JACKSON, Tenn. – May 1, 2001– “How will they know? When we go!”
This was the theme for this year’s annual GO Trips which more than 200 Union University students and faculty participated in over spring break by traveling to twelve different locations including places as far away as Honduras and Hungary and areas closer to home like Naples, Fla. and Irving, Texas.
“GO Trips help students develop a Christian worldview,” said Union’s director of student outreach, Suzanne Frost. “After you go on one of these trips, you look at the world differently.”
While many of the trips had a specific interest or ministry in mind such as helping an orphanage in Honduras or assisting at a day care for HIV-positive children in Chicago, all of the teams served in different ways such as leading in worship services, Backyard Bible Clubs, door-to-door and street evangelism, construction and clean-up, and ministry to the homeless.

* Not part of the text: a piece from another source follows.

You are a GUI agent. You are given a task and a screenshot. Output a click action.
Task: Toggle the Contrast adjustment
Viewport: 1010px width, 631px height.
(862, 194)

Frost said that not only those on the receiving end benefited from the trips, but the participants did as well. “One of the girls who traveled to Irving (Texas) with her group had never been on a mission trip before. When she got back, all she could talk about was the night they led worship in a homeless shelter, and seeing a man in tears, praying to God in Spanish. Though she couldn’t understand what he was saying, she knew God was working in his life.”
Frost herself traveled with the GO North Africa group to participate in prayerwalking for an unreached people group. Because it is illegal to witness in North Africa, Frost and her group had to rely on God to bring people into their lives to build relationships with.
“It’s not illegal to answer questions about faith,” explained Frost, who said that the goal was to begin conversations that would cause people to ask questions about their faith. The mission trip looked discouraging, however, when the group discovered that they had a tour guide who spoke perfect English, though the Journeyman traveling with them had requested no tour guide.
“We were afraid our opportunities would be more limited to praying together as a group. Boy, were we wrong!” said Frost. The group quickly discovered that the tour guide was searching for the truth, and eagerly listened to everything that was shared with him as he asked questions.
“I think the greatest lesson that many of us have learned through these trips,” said Frost, “is that God is always working! Always!”